- **Material to process**
- - -
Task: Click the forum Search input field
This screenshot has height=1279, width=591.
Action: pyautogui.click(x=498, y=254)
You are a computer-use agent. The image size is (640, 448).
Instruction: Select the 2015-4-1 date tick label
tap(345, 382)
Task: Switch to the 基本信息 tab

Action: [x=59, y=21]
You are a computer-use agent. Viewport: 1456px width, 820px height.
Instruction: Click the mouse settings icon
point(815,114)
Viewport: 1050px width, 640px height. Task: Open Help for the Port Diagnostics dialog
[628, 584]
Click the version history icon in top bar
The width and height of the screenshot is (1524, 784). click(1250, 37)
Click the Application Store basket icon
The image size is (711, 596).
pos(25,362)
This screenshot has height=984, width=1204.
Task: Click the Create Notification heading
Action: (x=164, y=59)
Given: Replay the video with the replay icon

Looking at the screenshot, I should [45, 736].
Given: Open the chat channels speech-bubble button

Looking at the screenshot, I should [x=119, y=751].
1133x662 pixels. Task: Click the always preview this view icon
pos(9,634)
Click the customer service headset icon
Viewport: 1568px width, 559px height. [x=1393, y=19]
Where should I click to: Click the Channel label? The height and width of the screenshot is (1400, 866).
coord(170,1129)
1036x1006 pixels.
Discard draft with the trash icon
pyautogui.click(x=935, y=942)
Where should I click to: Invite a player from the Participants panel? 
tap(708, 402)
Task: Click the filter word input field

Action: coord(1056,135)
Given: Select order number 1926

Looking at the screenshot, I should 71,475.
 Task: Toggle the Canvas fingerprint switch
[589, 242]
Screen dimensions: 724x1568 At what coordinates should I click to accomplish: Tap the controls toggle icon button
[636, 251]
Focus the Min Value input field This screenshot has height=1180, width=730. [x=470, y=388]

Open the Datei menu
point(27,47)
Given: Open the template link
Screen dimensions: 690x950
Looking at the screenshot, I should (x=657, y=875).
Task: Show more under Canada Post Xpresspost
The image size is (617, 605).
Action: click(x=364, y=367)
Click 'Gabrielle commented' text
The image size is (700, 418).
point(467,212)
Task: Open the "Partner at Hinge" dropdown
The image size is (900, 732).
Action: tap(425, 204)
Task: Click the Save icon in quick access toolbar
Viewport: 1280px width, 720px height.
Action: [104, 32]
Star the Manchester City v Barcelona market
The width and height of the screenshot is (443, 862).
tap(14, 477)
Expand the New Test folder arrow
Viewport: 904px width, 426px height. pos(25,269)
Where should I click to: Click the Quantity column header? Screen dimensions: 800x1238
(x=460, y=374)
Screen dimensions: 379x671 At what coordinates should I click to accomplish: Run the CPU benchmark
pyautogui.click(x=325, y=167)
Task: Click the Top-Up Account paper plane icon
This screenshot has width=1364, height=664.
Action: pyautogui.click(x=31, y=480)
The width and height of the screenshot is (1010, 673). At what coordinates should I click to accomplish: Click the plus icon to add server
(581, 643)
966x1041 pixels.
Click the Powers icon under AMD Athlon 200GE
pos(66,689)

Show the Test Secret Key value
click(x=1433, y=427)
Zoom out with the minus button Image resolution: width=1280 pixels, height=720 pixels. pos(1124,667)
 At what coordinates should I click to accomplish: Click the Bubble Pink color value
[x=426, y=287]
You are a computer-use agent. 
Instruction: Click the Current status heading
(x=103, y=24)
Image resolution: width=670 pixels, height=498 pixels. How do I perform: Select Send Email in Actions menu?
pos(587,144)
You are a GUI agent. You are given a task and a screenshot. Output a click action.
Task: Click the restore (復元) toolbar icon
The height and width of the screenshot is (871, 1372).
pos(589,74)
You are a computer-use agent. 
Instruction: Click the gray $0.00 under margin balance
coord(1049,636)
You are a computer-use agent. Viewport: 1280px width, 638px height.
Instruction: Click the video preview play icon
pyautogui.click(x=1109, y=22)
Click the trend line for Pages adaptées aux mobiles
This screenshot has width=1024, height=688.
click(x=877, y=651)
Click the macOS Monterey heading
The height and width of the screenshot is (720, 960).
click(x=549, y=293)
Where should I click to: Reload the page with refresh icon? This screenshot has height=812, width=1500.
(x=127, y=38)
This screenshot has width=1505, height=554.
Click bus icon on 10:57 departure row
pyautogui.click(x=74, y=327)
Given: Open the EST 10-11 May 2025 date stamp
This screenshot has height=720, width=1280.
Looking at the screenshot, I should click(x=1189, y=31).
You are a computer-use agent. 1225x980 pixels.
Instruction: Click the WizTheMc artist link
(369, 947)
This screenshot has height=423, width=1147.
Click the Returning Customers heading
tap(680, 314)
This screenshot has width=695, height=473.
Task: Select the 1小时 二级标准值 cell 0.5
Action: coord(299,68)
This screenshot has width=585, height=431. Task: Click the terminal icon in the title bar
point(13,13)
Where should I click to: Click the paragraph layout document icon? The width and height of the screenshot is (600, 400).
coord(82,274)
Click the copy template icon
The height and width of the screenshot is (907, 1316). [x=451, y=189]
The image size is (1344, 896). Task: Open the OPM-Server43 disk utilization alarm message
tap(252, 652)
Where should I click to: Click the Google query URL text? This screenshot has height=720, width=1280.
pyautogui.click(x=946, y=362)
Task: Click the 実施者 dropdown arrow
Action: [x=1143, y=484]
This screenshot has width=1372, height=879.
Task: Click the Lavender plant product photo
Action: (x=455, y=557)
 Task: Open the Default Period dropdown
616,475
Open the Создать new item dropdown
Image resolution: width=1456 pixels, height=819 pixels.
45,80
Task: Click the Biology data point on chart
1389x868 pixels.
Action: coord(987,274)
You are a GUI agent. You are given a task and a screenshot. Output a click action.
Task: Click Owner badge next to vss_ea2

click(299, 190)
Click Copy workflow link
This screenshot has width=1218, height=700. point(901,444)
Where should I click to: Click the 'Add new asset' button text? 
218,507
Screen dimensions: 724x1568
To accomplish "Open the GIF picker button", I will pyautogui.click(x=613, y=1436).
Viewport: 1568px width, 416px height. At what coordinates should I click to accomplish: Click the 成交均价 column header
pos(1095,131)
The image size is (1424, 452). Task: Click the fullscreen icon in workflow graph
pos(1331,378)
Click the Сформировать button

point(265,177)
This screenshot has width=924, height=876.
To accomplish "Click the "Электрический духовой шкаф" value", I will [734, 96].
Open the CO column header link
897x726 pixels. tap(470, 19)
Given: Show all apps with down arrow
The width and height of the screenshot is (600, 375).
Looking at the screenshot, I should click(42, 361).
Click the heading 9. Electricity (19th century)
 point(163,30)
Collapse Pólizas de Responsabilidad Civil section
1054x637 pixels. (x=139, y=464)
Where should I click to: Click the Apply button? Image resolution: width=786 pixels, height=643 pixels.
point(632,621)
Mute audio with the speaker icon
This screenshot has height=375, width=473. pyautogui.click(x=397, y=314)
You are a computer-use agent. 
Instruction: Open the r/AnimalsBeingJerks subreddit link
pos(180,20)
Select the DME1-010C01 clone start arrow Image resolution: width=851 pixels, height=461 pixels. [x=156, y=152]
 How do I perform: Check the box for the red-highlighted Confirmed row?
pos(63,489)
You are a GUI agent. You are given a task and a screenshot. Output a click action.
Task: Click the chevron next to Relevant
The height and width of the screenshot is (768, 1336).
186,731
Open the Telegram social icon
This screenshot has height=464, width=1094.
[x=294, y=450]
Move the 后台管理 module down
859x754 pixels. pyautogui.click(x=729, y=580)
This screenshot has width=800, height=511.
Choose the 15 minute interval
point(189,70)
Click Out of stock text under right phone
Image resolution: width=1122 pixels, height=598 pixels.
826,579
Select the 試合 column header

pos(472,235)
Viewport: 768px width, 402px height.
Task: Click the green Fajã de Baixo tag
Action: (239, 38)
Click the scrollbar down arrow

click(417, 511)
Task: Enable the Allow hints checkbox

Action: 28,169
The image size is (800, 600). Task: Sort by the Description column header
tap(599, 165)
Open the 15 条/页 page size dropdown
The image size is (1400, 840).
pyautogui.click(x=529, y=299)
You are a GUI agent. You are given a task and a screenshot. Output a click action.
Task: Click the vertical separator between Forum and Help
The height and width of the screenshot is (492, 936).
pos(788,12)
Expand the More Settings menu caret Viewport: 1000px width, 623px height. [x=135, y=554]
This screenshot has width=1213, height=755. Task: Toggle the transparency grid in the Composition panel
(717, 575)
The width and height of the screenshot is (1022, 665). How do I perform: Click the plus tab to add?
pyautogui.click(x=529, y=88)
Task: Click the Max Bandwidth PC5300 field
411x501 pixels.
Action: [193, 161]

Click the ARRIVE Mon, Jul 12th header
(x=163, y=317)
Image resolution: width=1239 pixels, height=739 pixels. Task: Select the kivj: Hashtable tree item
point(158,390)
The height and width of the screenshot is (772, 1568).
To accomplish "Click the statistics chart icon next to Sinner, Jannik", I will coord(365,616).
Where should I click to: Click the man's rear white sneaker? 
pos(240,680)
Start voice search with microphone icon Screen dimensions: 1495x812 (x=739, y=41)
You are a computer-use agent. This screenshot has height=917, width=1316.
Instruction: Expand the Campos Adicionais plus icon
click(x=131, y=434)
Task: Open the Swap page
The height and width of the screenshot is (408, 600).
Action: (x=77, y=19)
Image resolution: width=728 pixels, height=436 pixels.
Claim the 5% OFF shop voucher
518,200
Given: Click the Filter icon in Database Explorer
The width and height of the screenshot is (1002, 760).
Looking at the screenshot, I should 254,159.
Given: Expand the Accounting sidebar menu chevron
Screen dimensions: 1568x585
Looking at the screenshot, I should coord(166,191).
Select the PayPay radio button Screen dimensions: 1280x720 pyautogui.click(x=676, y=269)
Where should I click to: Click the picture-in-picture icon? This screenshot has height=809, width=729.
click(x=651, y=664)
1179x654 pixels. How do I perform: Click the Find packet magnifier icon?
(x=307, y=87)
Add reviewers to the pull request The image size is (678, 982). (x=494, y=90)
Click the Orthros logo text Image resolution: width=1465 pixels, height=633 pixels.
- - -
- **What the task requires**
Look through the entries above and quote exactly the lines from the line with "Task: Click the chevron next to Relevant" to the line with "The height and width of the screenshot is (772, 1568).", counting both of those lines.

- **The completed task**
Task: Click the chevron next to Relevant
The height and width of the screenshot is (768, 1336).
186,731
Open the Telegram social icon
This screenshot has height=464, width=1094.
[x=294, y=450]
Move the 后台管理 module down
859x754 pixels. pyautogui.click(x=729, y=580)
This screenshot has width=800, height=511.
Choose the 15 minute interval
point(189,70)
Click Out of stock text under right phone
Image resolution: width=1122 pixels, height=598 pixels.
826,579
Select the 試合 column header

pos(472,235)
Viewport: 768px width, 402px height.
Task: Click the green Fajã de Baixo tag
Action: (239, 38)
Click the scrollbar down arrow

click(417, 511)
Task: Enable the Allow hints checkbox

Action: 28,169
The image size is (800, 600). Task: Sort by the Description column header
tap(599, 165)
Open the 15 条/页 page size dropdown
The image size is (1400, 840).
pyautogui.click(x=529, y=299)
You are a GUI agent. You are given a task and a screenshot. Output a click action.
Task: Click the vertical separator between Forum and Help
The height and width of the screenshot is (492, 936).
pos(788,12)
Expand the More Settings menu caret Viewport: 1000px width, 623px height. [x=135, y=554]
This screenshot has width=1213, height=755. Task: Toggle the transparency grid in the Composition panel
(717, 575)
The width and height of the screenshot is (1022, 665). How do I perform: Click the plus tab to add?
pyautogui.click(x=529, y=88)
Task: Click the Max Bandwidth PC5300 field
411x501 pixels.
Action: [193, 161]

Click the ARRIVE Mon, Jul 12th header
(x=163, y=317)
Image resolution: width=1239 pixels, height=739 pixels. Task: Select the kivj: Hashtable tree item
point(158,390)
The height and width of the screenshot is (772, 1568).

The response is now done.